## EXERCISE SET:
[1] Answer these from the Tabular Playground Series notebook extract below, one line each:
(a) What font size is set for axes titles?
(b) Which seaborn style is applied?
(c) Which module is imported under the alias sm?
[2] Please list every class that the Tabular Playground Series notebook extract below imports from sklearn.ensemble.

## PAGE EXTRACT:
# # # #
# Tabular Playground Series - Aug 2021

In [None]:
import warnings
warnings.filterwarnings("ignore")

## Imports

In [None]:
import os
import random
import numpy as np
import pandas as pd
import seaborn as sns
import matplotlib.pyplot as plt

import scipy.stats as stats
import statsmodels.api as sm
import xgboost as xgb

from sklearn.metrics import mean_squared_error
from sklearn.preprocessing import StandardScaler, MinMaxScaler, PowerTransformer
from sklearn.model_selection import train_test_split
from sklearn.pipeline import Pipeline, make_pipeline
from sklearn.linear_model import LinearRegression, Ridge
from sklearn.compose import TransformedTargetRegressor
from sklearn.ensemble import VotingRegressor, RandomForestRegressor, GradientBoostingRegressor

from sklearn.experimental import enable_hist_gradient_boosting # experimental
from sklearn.ensemble import HistGradientBoostingRegressor

from IPython.display import display, Markdown, Latex

## Configuration

In [None]:
# matplotlib
plt.rc('font', size=15)
plt.rc('axes', titlesize=18)  
plt.rc('xtick', labelsize=10)  
plt.rc('ytick', labelsize=10)

# seaborn
sns.set_style("whitegrid")
# # # #
## ENTRIES SUPPLIED:
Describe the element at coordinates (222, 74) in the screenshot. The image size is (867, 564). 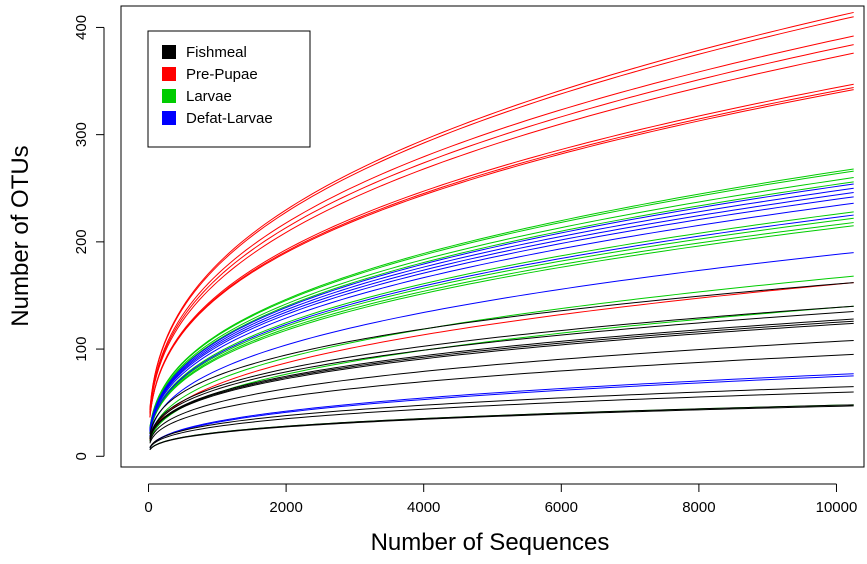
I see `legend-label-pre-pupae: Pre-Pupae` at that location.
# # # #
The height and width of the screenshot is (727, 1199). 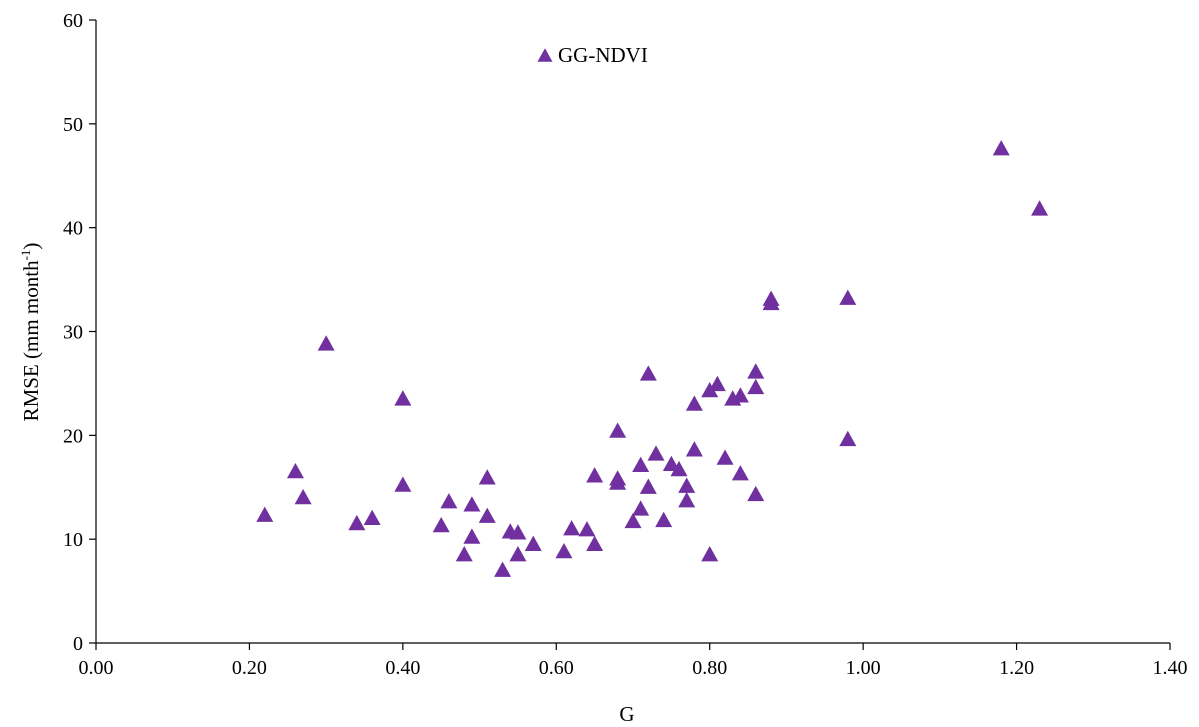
# # # #
## TASK-BY-TASK SOLUTIONS:
[1]
(a) 18
(b) "whitegrid"
(c) statsmodels.api

[2] VotingRegressor, RandomForestRegressor, GradientBoostingRegressor, HistGradientBoostingRegressor